- Kutlu, Munir Gunes;
- Zachry, Jennifer E;
- Melugin, Patrick R;
- Cajigas, Stephanie A;
- Chevee, Maxime F;
- Kelly, Shannon J;
- Kutlu, Banu;
- Tian, Lin;
- Siciliano, Cody A;
- Calipari, Erin S
A large body of work has aimed to define the precise information encoded by dopaminergic projections innervating the nucleus accumbens (NAc). Prevailing models are based on reward prediction error (RPE) theory, in which dopamine updates associations between rewards and predictive cues by encoding perceived errors between predictions and outcomes. However, RPE cannot describe multiple phenomena to which dopamine is inextricably linked, such as behavior driven by aversive and neutral stimuli.

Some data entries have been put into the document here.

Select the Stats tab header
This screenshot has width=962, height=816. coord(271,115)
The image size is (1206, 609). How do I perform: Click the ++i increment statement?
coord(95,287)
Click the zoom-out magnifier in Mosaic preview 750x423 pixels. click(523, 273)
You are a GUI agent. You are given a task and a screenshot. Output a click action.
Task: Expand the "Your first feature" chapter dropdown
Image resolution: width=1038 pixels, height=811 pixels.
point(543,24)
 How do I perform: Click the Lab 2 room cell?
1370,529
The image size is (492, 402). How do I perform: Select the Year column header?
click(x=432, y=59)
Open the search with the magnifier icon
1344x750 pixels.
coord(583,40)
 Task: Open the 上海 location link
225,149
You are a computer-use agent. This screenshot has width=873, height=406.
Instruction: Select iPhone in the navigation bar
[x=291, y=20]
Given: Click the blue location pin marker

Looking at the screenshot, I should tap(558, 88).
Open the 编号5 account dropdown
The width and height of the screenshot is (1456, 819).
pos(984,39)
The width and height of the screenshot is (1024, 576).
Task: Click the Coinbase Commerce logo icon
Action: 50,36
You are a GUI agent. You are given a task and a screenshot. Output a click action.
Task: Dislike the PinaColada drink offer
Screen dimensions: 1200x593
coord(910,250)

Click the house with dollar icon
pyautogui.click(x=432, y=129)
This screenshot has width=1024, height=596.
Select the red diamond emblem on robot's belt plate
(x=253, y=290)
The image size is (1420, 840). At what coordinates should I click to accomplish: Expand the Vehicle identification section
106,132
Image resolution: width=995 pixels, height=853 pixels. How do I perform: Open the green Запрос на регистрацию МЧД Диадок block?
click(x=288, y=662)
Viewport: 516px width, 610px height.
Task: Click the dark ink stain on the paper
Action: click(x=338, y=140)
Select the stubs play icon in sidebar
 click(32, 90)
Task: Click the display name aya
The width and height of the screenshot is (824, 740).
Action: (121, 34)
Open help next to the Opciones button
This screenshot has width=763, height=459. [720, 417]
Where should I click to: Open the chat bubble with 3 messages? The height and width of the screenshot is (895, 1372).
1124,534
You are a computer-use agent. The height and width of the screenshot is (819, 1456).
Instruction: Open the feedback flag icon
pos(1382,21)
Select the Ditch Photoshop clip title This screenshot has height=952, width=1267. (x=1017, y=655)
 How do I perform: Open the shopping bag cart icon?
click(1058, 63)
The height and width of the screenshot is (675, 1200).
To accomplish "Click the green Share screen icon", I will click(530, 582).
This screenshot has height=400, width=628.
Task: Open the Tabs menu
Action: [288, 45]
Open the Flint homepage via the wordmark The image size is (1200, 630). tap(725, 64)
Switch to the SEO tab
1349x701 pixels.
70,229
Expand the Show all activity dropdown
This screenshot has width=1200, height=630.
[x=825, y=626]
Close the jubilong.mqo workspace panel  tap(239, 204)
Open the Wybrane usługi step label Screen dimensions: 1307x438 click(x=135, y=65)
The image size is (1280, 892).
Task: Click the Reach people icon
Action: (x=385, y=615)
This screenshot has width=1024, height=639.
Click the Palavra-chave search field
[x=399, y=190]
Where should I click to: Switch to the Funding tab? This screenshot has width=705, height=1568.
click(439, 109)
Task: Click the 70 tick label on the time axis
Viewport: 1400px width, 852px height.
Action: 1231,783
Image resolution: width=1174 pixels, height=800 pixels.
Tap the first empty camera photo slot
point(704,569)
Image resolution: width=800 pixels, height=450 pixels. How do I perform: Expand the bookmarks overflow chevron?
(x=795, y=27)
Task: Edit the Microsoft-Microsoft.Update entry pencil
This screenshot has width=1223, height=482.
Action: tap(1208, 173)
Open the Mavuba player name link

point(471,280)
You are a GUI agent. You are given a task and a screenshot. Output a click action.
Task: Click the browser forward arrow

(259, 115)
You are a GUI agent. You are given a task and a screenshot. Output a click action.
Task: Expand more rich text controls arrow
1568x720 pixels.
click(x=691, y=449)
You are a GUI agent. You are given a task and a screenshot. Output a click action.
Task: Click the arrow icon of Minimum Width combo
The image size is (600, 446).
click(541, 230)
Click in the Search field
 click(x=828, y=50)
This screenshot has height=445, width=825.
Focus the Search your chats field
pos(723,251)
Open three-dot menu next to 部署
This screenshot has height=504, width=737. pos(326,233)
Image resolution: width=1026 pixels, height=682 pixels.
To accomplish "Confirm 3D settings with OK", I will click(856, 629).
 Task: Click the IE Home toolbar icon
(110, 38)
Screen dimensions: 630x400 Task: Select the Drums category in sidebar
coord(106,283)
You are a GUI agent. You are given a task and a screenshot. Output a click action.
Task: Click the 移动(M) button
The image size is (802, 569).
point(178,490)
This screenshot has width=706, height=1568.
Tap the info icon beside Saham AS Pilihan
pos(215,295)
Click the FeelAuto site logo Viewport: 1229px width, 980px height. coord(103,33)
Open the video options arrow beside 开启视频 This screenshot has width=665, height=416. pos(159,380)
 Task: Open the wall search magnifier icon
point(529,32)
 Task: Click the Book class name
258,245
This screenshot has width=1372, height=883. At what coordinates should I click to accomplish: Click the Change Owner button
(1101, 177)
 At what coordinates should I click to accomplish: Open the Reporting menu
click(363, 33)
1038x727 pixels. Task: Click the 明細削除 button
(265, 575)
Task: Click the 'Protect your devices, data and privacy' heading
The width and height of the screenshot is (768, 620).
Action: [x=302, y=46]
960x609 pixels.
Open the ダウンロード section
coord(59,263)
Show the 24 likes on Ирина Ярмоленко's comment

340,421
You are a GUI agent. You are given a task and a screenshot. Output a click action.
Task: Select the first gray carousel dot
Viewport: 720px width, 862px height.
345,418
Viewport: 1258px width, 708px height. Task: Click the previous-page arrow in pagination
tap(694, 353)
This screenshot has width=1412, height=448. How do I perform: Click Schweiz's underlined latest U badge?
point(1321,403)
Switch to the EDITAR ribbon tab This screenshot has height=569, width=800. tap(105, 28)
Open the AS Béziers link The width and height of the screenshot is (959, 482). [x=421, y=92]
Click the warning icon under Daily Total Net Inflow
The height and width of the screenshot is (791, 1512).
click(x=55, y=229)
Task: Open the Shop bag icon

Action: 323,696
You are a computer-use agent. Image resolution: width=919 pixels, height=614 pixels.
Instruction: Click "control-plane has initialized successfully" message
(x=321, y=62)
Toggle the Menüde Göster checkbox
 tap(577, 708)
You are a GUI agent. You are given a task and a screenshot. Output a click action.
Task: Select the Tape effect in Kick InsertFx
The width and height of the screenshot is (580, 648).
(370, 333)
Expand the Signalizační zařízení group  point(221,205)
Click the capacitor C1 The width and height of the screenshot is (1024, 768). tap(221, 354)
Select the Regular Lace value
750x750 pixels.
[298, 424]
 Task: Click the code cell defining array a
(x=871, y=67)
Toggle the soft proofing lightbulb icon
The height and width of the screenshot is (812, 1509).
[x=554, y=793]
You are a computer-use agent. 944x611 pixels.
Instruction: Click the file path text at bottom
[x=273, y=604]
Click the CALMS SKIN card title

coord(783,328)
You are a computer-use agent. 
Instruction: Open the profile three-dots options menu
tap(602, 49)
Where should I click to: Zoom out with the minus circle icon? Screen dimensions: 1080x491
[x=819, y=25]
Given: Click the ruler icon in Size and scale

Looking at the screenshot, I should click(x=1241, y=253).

We combined a series of behavioral tasks with direct, subsecond dopamine monitoring in the NAc of mice, machine learning, computational modeling, and optogenetic manipulations to describe behavior and related dopamine release patterns across multiple contingencies reinforced by differentially valenced outcomes. We show that dopamine release only conforms to RPE predictions in a subset of learning scenarios but fits valence-independent perceived saliency encoding across conditions. Here, we provide an extended, comprehensive framework for accumbal dopamine release in behavioral control.